A commercial gold pan will set you back around $20, which is not too expensive. But you really don't need to buy one. You don't even need to actually make a gold pan. In most cases you can just find a pan that can get the job done. It's easy enough to just find a suitable, makeshift pan at home. Thankfully a makeshift gold pan can be just as effective as a store-bought brand.
So If you want to give panning a try but would like to avoid dropping your hard-earned cash on equipment, then read on. Here's how you can find your own gold pan.
Qualities of a Good Gold Pan
In general, pans are pans. But there are a few factors to keep in mind to ensure that your improvised gold pan does the job correctly.
Prospecting is more of a marathon than a sprint. You'll likely have to spend an extended period of time in the water before you see any results. For that reason, your homemade pan should be lightweight and shallow.

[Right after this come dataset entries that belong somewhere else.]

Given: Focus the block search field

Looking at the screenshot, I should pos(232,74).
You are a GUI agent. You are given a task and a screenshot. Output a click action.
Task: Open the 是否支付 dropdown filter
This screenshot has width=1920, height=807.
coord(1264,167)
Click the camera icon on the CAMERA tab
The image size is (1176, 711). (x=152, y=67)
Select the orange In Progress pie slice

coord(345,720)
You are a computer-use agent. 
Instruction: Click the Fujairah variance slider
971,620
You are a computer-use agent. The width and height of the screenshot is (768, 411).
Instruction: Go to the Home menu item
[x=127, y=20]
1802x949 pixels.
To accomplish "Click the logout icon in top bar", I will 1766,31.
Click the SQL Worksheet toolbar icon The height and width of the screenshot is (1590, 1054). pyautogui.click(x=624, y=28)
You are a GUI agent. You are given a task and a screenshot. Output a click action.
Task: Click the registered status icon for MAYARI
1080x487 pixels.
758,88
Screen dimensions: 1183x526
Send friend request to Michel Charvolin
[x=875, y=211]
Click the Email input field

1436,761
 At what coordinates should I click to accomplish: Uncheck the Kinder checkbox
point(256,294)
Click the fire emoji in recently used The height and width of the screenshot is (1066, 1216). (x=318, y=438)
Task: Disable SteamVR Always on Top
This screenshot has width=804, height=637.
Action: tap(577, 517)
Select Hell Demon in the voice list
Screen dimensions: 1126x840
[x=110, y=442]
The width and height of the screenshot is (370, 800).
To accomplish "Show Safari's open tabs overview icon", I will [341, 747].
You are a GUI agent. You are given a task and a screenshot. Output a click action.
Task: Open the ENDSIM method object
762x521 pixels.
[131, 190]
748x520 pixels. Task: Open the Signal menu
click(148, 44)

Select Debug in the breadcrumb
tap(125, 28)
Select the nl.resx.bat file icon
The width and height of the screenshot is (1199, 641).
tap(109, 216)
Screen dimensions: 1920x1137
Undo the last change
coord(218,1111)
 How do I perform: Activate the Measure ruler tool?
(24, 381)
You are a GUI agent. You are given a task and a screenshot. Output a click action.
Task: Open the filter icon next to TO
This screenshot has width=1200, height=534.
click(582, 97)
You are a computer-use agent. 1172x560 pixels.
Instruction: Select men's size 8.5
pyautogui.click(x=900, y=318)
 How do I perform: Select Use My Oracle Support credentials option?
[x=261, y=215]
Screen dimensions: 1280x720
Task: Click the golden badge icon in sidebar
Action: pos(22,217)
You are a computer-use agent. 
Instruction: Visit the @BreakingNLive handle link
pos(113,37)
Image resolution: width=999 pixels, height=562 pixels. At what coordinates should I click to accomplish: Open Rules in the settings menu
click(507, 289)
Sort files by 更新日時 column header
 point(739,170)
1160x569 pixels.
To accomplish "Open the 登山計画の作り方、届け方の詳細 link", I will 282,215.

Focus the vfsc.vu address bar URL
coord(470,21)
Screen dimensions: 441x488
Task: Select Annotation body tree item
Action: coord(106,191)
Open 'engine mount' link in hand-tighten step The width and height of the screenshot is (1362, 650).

A lightweight design is also beneficial when carrying your equipment to your chosen prospecting location. Proper panning technique requires you to hold your pan with both hands, therefore your gold pan must be easy to grip on all sides.
Which Pan to Choose
There is no limit to the items you can use as a gold pan. As long as your homemade gold pan meets the criteria outlined above then you're good to go. Some of the most popular gold pan substitutes include bowls, buckets, and Tupperware. We've even heard reports of people successfully panning using a hat. In South America, prospectors often use something called a batea. A batea is basically a large wooden bowl. It differs from other gold pan alternatives in that panning is its primary purpose. You're unlikely to have a batea lying around the house, but you could find something similiar such as a round ceramic bowl.
Purchasing a Commercial Gold Pan
If you would rather use a commercial gold pan, then you won't have any trouble buying one online. We recommend the Sona Plastic Gold Pan. Designed exclusively for prospecting, the Sona Plastic Gold Pan is 14 inches in diameter with a 1/8 inch deep base. These dimensions allow it to trap gold more effectively than many commercial and homemade models. Its deep riffles work in conjunction with a set of shallow riffles to capture both lode and placer gold.
The Sona Plastic Gold Pan goes for about $10 and can potentially pay for itself within a few days of prospecting. It's available in a few different sizes, but the 14-inch model is the most popular among prospectors.
In the 1800s, commercial gold pans were a rare sight. During the California Gold Rush, most prospectors relied on pots and pans. Some even used their bare hands. Despite this, many of them managed to extract large amounts of gold from the state's rivers. This goes to show that a homemade gold pan can be just as effective as a commercial substitute. Your prospecting location is the most important factor in obtaining success. For example, panning in California will be more rewarding than in most other states.
Patience and practice is far more important than the features of any pan. If you put in the time needed to develop your panning skills then you'll see positive results regardless of your equipment.